▶ EXTRACTED MATERIAL
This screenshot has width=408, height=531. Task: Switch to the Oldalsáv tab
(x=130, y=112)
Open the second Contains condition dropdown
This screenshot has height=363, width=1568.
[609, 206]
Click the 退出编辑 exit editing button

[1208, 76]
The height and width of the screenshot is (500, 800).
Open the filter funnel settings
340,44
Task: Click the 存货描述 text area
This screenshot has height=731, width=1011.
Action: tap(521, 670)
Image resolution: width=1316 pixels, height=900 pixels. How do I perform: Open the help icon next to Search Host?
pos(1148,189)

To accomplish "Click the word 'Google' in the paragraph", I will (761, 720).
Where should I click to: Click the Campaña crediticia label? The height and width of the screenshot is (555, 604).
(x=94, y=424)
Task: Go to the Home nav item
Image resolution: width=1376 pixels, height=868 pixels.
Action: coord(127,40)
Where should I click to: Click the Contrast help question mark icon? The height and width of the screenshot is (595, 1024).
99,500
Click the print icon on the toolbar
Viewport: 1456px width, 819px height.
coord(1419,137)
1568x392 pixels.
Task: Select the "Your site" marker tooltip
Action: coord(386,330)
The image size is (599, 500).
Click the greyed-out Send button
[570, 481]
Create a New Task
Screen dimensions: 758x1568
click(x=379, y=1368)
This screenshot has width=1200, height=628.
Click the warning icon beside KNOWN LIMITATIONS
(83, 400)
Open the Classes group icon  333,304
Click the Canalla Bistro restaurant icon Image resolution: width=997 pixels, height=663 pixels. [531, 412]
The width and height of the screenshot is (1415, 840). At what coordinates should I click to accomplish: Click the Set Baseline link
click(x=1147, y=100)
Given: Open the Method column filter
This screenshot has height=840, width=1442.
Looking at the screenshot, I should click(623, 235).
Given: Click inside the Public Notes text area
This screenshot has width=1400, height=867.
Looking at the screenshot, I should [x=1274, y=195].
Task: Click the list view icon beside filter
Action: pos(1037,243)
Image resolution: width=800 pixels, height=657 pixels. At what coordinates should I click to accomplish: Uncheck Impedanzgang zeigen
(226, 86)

▶ ABOUT THIS EXERCISE
Find and copy each line of the material that holds the word "area".

▶ WRITTEN RESPONSE
Task: Click the 存货描述 text area
Given: Click inside the Public Notes text area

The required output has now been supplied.